For those who don’t know the tool: Houdini is SideFX software for procedural modelling, animation, VFX, look development and rendering. Houdini Engine connects its assets with Maya, 3ds Max, Unity and Unreal Engine.
Before anyone updates the farm
Houdini 22 has appeared in a maddeningly short sneak peek video. That sentence contains nearly everything we can state with confidence. The footage moves quickly through Gaussian Splats, character work, Copernicus, Terrain, USD, Unreal, rendering and simulation. It supplies very little explanation and what follows is therefore guesswork.
Think of it as fanboys pausing a teaser frame by frame and attempting to identify the nodes before the compression artefacts win. A longer presentation is scheduled for June 22, 2026. Until that arrives, every interpretation deserves a large bucket of salt.

The Splats look suspiciously useful
The loudest section of the teaser concerns Gaussian Splats. The video appears to show Splats created inside Houdini, processed through procedural networks, rendered in Karma and manipulated as scene data. It also appears to show a Splat-based creature being rigged and animated. Thank you, SideFX, for picking the absolutely worst animal to trigger all my personal creepy-crawly shrieks. Why not do that with a cat, or a dino, or something …l nice?

But back to the topic: That sounds substantial. It may be substantial. The animated creature suggests that Houdini 22 may support deformation or motion workflows for Gaussian Splat data. The footage also appears to show training or generation through TOPs. So, the Gaussian Splat Machine Learning for Radiance fields directly within Houdini.
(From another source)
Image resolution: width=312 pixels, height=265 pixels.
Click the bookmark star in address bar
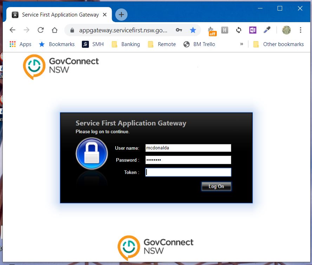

Copernicus keeps spreading
Copernicus appears throughout the teaser. The footage shows procedural pattern generation, a UV Shape node, Neural Cellular Automata and image-driven effects moving across geometry. One shot appears to use adjacency data and time shifting to move ripples across a statue. That could indicate tighter links between image processing and surface topology.

Could is doing heavy work in that sentence. Copernicus also appears beside terrain tools and Unreal Engine integration. A Houdini Digital Asset seems to expose COP controls inside the engine. That could become a practical authoring workflow for procedural textures and effects. It could also depend on prepared assets, restricted nodes or specific outputs.

The teaser does not say.
Character tools get a few seconds
The KineFX section appears to include IK Limits and Set Driven Keys. Both concepts are familiar in character rigging. IK Limits restrict joint movement. Set Driven Keys connect one animated value with another. Their apparent arrival in Houdini could simplify common rigging tasks.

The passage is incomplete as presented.